Poop has a lot to tell us about the mating game—and this zoo scientist is getting the scoop on how to save endangered species in the wild.
There’s a Dr. Poop at work in Chicago’s Lincoln Park Zoo. Her real name is Rachel Santymire, and she’s the director of the Davee Center for Epidemiology and Endocrinology. She and her staff test stool and pull hair, all in the name of animal health and conservation.
Santymire is not only the zoo’s poop expert but also the resident matchmaker. (Turns out collecting excrement and sparking love connections go hand-in-hand.) Hormones in feces and fur can tell us if an animal’s stressed or ready to mate. From the samples, Santymire’s lab can see if an animal has high levels of the stress hormone cortisol (maybe due to a new exhibit mate or nearby construction noise or too many punk-nose kids tapping on the glass). And when she sees that the sex hormones estrogen and progesterone or testosterone are high, she lets the zookeepers know to turn up the Barry White, so to speak.

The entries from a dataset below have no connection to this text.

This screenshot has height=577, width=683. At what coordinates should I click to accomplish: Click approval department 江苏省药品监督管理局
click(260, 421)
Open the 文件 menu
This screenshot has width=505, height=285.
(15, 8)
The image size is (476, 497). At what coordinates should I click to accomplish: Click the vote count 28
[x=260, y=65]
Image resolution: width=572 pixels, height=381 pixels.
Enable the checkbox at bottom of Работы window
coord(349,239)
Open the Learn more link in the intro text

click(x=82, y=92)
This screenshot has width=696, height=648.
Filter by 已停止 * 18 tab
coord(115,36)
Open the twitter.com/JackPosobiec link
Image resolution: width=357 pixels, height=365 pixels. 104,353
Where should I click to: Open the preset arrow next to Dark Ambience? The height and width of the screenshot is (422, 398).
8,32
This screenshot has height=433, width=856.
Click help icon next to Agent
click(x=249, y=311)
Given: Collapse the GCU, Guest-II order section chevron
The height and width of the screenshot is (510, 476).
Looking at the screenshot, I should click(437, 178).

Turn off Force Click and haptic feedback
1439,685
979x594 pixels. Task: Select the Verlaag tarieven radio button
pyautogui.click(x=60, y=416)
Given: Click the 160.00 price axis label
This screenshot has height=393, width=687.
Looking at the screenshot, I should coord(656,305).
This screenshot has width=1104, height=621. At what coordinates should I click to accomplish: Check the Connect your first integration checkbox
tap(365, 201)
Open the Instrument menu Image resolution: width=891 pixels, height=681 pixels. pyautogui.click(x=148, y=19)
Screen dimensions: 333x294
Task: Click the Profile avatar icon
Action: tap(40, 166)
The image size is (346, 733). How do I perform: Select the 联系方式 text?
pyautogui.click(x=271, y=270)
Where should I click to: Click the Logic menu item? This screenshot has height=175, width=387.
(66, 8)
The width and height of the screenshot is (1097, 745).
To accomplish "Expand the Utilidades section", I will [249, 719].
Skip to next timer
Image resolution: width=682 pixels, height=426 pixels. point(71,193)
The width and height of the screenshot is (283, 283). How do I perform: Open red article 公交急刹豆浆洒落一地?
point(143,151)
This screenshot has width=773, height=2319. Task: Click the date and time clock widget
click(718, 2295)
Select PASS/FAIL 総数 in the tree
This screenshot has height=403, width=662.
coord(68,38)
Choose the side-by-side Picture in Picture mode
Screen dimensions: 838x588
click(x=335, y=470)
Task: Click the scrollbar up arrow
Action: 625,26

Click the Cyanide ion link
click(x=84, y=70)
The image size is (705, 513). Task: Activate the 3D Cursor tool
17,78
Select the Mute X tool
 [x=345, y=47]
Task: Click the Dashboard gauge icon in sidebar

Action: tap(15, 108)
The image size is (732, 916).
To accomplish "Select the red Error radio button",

By learning these chemical signposts for romance, Santymire is helping give endangered species populations, like rhinos and black-footed ferrets, a boost in both captivity and in the wild.
Santymire’s self-described “poop hoarding” began about a decade ago and has since expanded to fill 10 freezers’ worth. Feces just provide so much great intel, she says. “It’s a unique point in time that you can’t go back to, so I tend to just buy more freezers. That’s been my strategy.”
After a zookeeper shovels the poop into a Ziplock bag, Santymire freezes it, and then someone from the zoo’s epidemiology and endocrinology department takes it to the lab. There, technicians scoop it out, weigh it, add ethanol, and then shake. The alcohol draws out the hormones, and the techs then run the liquid through an assay, a test to determine their concentrations. (They use the same process, sans the freezer, for pulverized hair.)
With enough data, eventually a baseline for the species emerges—a rare thing since we just don’t know that much about different species’ chemical journeys. Now Santymire can get snapshots of the animals’ hormonal cycles and what might trigger them over time.
Poop at the zoo, however, poses challenges, especially when all the animals relieve themselves in the same enclosure. That’s why Santymire and her team put food coloring, nontoxic glitter, or birdseed in individual treats. For instance, a wild dog may get a sparkly meatball, so when the keepers see a glinting pile, they’ll know who it came from.
Wild settings bring even more obstacles because it’s hard to know when and where an animal is going to let loose. When Santymire and a team went to Tanzania’s Gombe Stream National Park to study black rhinos, they put digital cameras in dung piles to take a date-stamped action shot of each pie maker.
For furrier subjects, the process can be less smelly. Stealing the idea from forensic science, Santymire tests hair for hormones. In the case of black-footed ferrets, biologists have been trapping the furballs and then pulling out a plug or two. Santymire is currently comparing hair from wild black-footed ferrets to those in captivity in order to document any difference in stress levels between the populations.
Her next quarry will be the steamy droppings of the endangered snow leopard. As few as 7,000 of these big cats are left in the mountains of Central Asia, but the 150 in U.S. zoos could help boost their wild cousins’ numbers. In an effort to get more captive leopards pregnant, the Association of Zoos and Aquariums just gave a grant to Dr. Poop to transform into Dr. Ruth.